**REQUIRED WORK:**
When you reach the line that contains "At what coordinates should I click to accomplish: Select", please begin copying, and carry on exactly to the last line of the material, leaving out every picture.

**DATASET:**
==============================
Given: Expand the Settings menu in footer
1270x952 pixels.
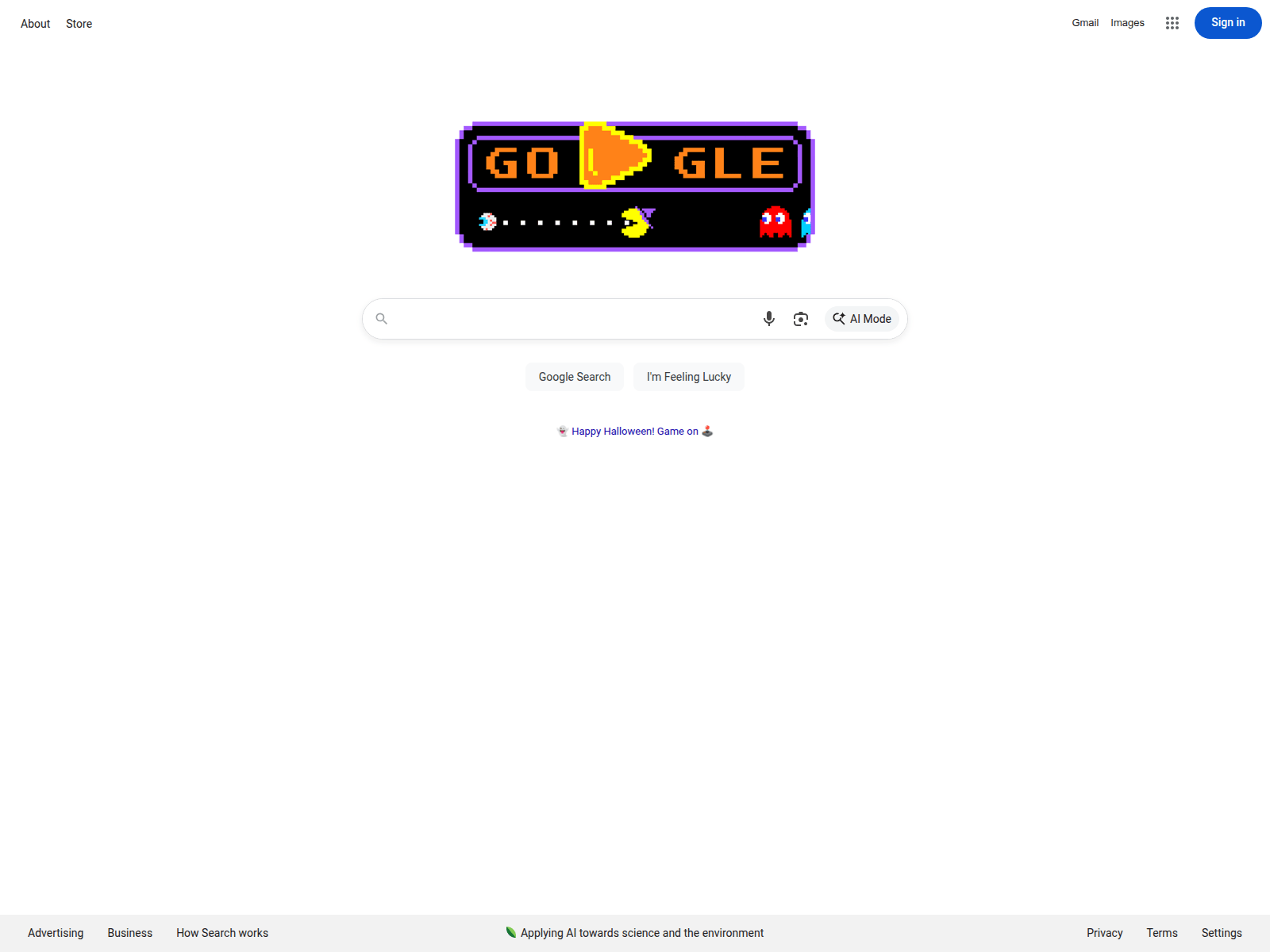Looking at the screenshot, I should tap(1222, 933).
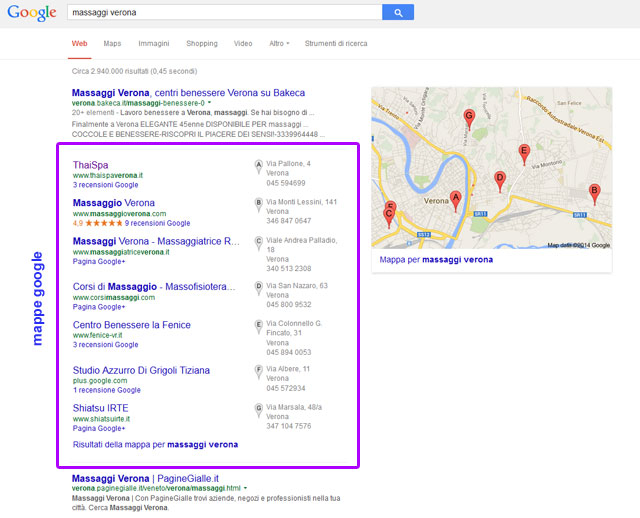Viewport: 640px width, 518px height.
Task: Click the blue magnifier search button
Action: (x=397, y=12)
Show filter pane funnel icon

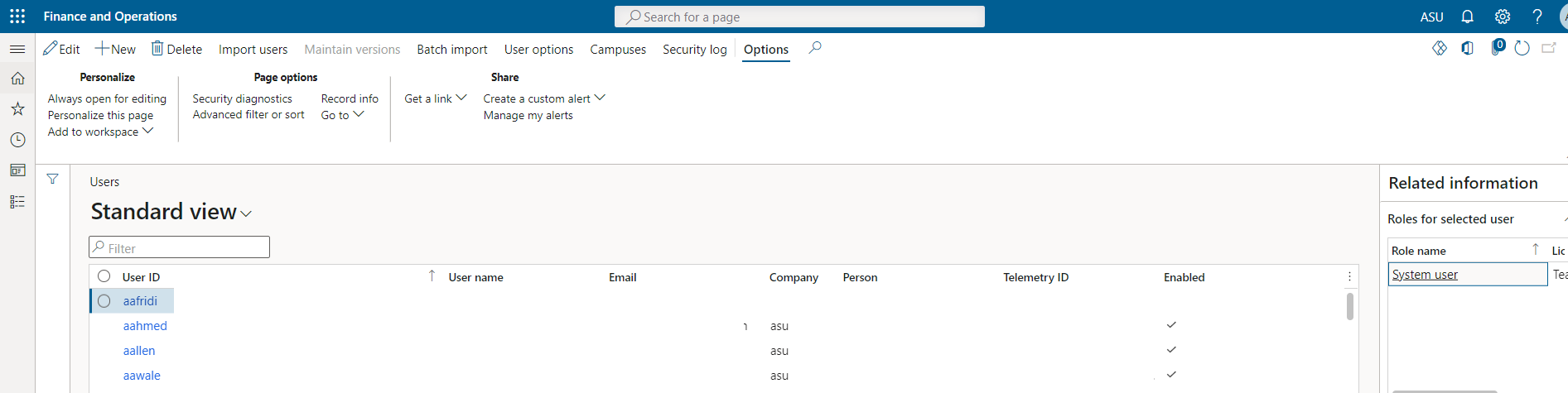click(52, 179)
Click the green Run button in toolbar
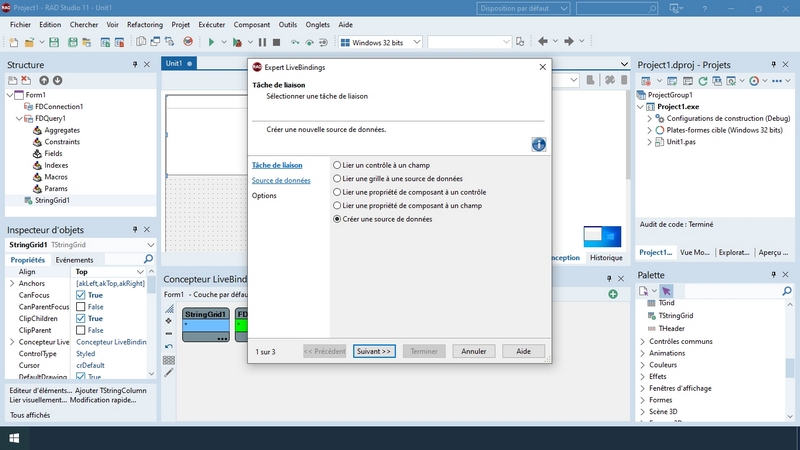Viewport: 800px width, 450px height. click(211, 42)
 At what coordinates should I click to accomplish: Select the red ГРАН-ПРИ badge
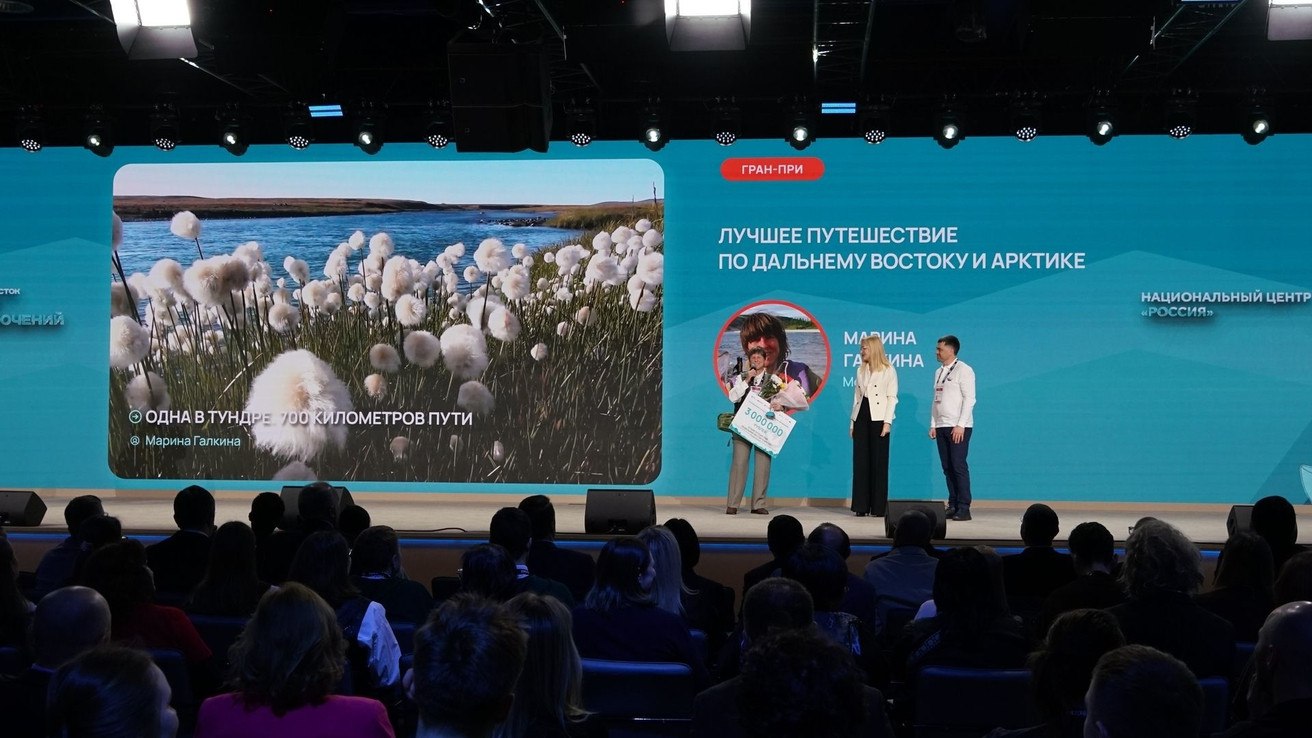pos(772,169)
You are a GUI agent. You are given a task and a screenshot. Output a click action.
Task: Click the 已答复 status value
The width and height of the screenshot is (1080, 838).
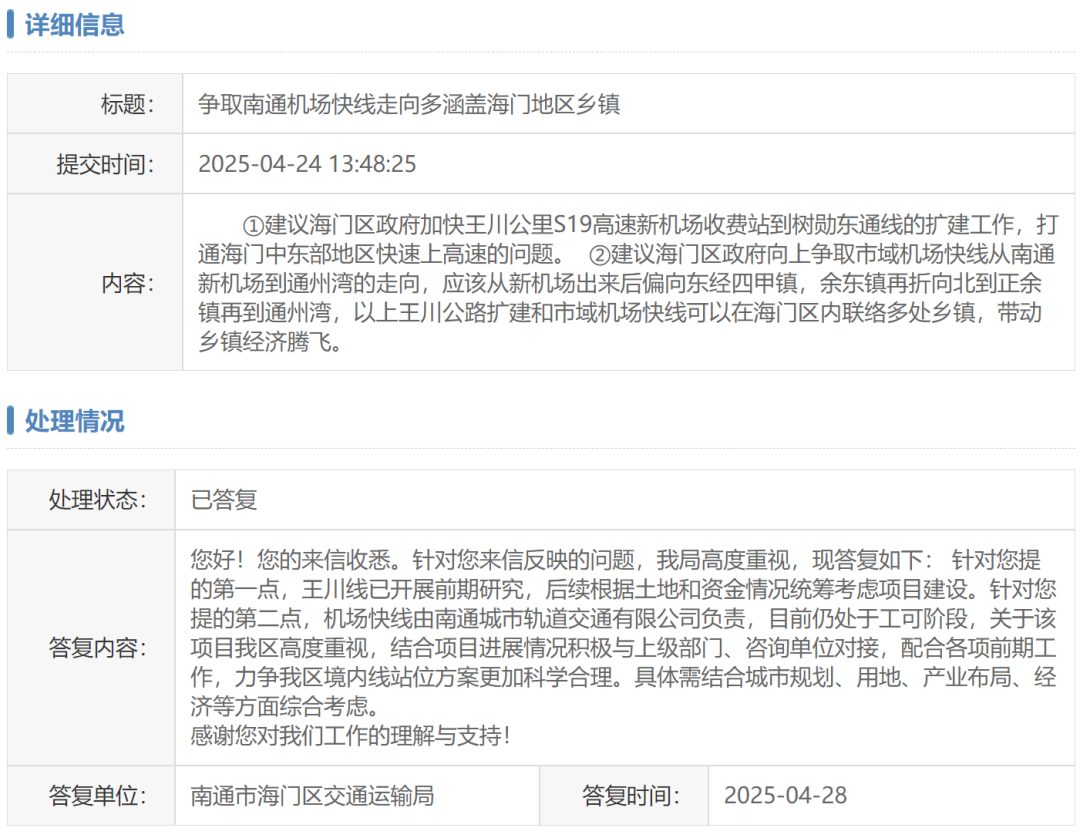click(x=224, y=499)
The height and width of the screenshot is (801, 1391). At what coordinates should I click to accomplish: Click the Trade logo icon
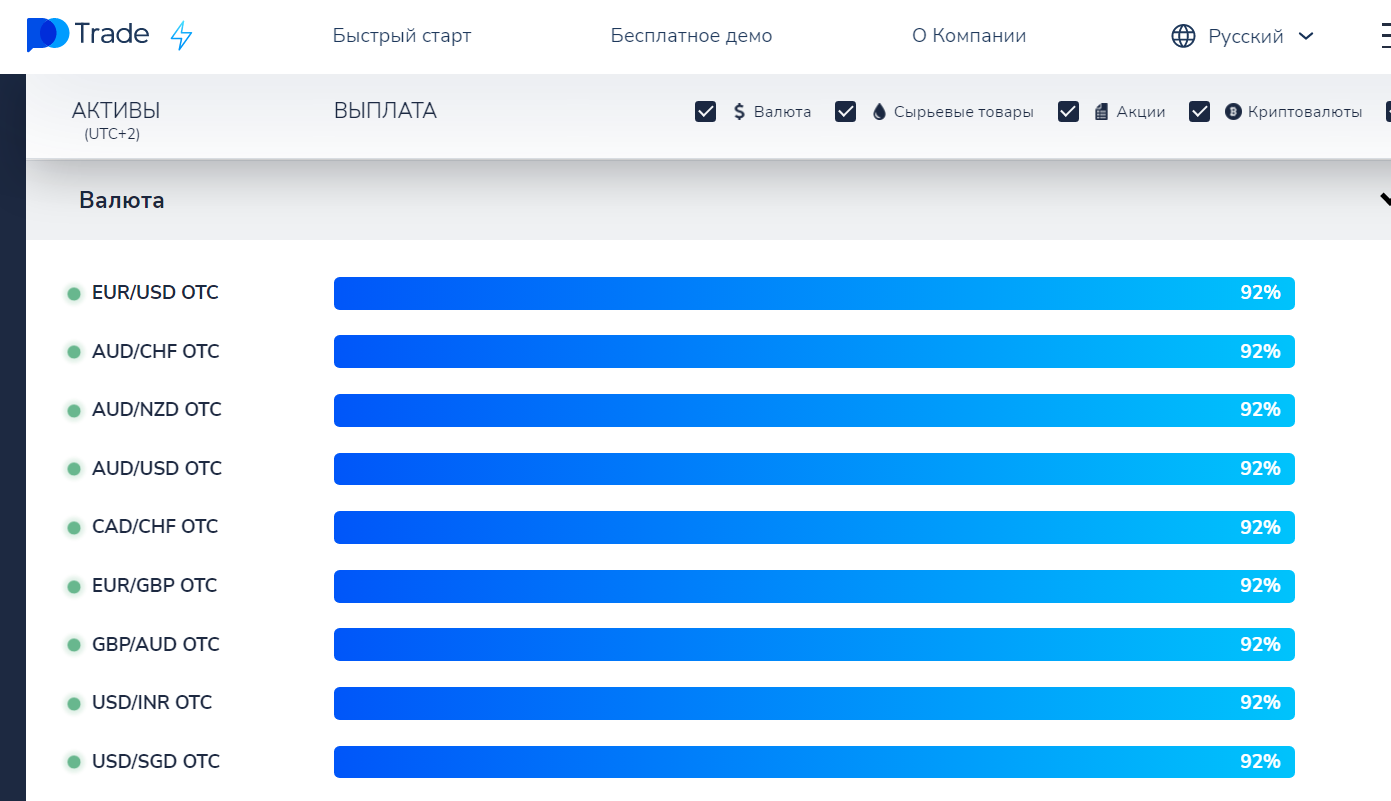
==============================
**EXPECTED ANSWER:**
 At what coordinates should I click to accomplish: Select the red ГРАН-ПРИ badge
pos(772,169)
You are a GUI agent. You are given a task and a screenshot. Output a click action.
Task: Click the 已答复 status value
The width and height of the screenshot is (1080, 838).
click(x=224, y=499)
The height and width of the screenshot is (801, 1391). At what coordinates should I click to accomplish: Click the Trade logo icon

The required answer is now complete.